Bu yazıda, iddia ve savunmanın genişletilmesi yasağının tanımı, hukuki dayanağı, uygulama alanı, istisnaları, Yargıtay içtihatları ve uygulamadaki etkileri detaylı olarak ele alınacaktır.
İddia ve Savunmanın Genişletilmesi Yasağı Nedir?
İddia ve savunmanın genişletilmesi yasağı, tarafların ilk dilekçelerinde belirttikleri iddia ve savunmalarını, karşı tarafın açık rızası olmadan sonradan genişletemeyecekleri veya değiştiremeyecekleri anlamına gelir.
Bu ilke, medeni yargılamada “tarafların beyanlarıyla bağlılık” ve “dürüstlük kuralı” ilkeleriyle doğrudan bağlantılıdır.
Hukuki Dayanak
İddia ve savunmanın genişletilmesi yasağının temel dayanağı:
- 6100 sayılı Hukuk Muhakemeleri Kanunu (HMK) m. 141
- HMK m. 119 (dava dilekçesinin unsurları)

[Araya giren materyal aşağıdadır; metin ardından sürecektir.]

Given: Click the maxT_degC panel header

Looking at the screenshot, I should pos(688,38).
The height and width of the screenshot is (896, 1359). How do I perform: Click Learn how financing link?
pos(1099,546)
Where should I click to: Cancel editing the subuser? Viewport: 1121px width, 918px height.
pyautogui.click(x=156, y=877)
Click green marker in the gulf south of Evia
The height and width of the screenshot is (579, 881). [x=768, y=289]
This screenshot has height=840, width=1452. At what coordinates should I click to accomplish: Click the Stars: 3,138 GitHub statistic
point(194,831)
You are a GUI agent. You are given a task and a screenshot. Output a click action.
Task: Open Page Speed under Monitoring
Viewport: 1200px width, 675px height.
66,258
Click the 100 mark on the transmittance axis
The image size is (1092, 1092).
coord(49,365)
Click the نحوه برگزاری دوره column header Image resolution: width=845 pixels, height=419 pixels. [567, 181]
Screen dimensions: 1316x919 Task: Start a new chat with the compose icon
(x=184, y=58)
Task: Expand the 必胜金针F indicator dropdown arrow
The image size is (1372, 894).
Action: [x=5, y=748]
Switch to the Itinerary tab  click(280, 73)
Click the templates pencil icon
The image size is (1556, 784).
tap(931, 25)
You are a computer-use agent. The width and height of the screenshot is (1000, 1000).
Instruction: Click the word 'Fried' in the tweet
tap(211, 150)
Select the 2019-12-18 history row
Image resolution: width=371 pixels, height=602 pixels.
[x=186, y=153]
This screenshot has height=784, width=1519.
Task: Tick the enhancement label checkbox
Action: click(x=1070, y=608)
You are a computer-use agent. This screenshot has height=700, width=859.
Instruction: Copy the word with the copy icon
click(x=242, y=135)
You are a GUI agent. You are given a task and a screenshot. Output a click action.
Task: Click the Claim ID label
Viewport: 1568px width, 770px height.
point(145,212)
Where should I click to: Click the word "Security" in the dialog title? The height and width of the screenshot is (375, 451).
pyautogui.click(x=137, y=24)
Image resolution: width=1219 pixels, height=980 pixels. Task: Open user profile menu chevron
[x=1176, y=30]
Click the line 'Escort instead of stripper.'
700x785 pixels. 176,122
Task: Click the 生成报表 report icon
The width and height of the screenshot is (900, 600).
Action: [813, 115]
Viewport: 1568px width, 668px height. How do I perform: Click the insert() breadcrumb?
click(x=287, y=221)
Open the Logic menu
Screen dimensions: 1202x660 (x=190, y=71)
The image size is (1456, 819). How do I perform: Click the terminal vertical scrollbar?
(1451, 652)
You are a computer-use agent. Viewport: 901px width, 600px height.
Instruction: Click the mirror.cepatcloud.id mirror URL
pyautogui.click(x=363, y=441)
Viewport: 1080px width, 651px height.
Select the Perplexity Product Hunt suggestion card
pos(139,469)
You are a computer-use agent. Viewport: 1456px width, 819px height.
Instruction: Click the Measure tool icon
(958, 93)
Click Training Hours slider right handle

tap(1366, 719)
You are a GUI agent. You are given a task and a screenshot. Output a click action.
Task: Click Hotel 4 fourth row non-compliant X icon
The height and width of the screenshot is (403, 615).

- HMK m. 129 (cevap dilekçesinin unsurları)
HMK m. 141/1 hükmü açıkça:
“Taraflar, dilekçelerinde yer vermedikleri iddia ve savunmalarını, karşı tarafın açık rızası olmadıkça, ileri süremezler.” demektedir.
Yasağın Amacı ve İşlevi
Bu yasağın yargılamaya kattığı faydalar şunlardır:
- Sürpriz kararların önlenmesi
- Davanın uzamasının önüne geçilmesi
- Taraflar arasında eşitliğin sağlanması
- Mahkemenin etkin şekilde yargılamayı yönetmesi
Bu yönüyle yasağın, hukuki dinlenilme hakkı ve adil yargılanma ilkesi ile doğrudan ilişkisi vardır.
Yasağın Başlangıç Noktası: Dilekçeler Aşaması
HMK sistemine göre, iddia ve savunmanın genişletilmesi yasağı, ön inceleme duruşmasının tamamlanmasından sonra geçerli olur. Yani:
- Dava ve cevap dilekçesi
- İkinci dilekçeler (cevap ve ikinci cevap)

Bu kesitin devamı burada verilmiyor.